Like so many others in the early childhood education field, I’ve taken the nontraditional route to get to where I am today. In high school, I completed the Human Services course at the vocational center and two weeks after graduation, I became a child care provider. While raising my kids and working fulltime, I obtained my associates degree from the Community College of Vermont and then my bachelor’s degree from Johnson State College.
In March, with support from the Northern Lights Professional Development Center, I earned my early childhood teaching license from the Vermont Department of Education, which had been one of my goals for many years. One requirement for the license was that I document all of my experiences from 30 years in the field, which allowed me an opportunity to reflect on my career. I’ve worked with every age group—in the school system as a special educator assistant; in centers as lead preschool teacher, lead infant teacher, early childhood program coordinator; and now as a registered family child care provider in my own home.
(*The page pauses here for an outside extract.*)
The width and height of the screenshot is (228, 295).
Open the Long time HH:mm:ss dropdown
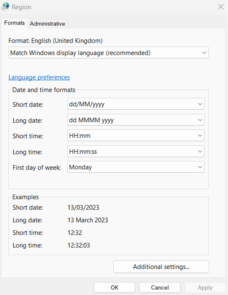tap(136, 152)
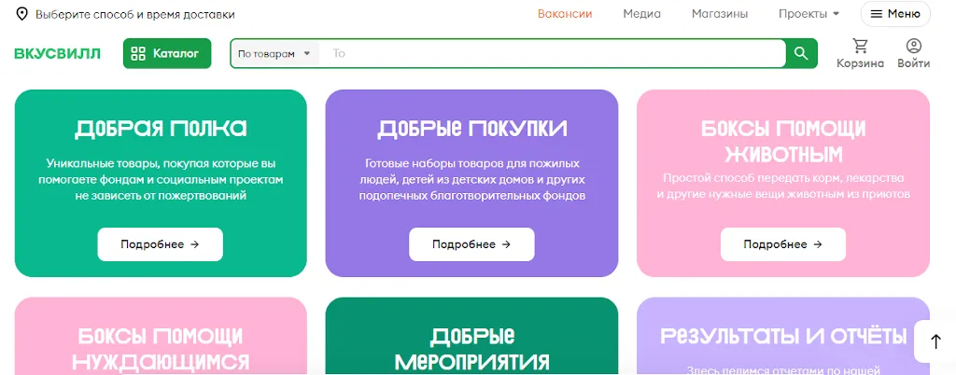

I love being in my own home, not just because it’s a smaller environment, but because it feels more personal. I’m here at 7 AM when kids come in so that I get to touch base with the parents to see how the children are doing. And I’m here at 5 PM when kids go home, which allows me a chance to talk with parents about how each child’s day went. This frequent communication helps me establish a mutual trust with families, allowing for a deeper understanding of the child’s needs and interests and an opportunity to design my curriculum and space to nurture them.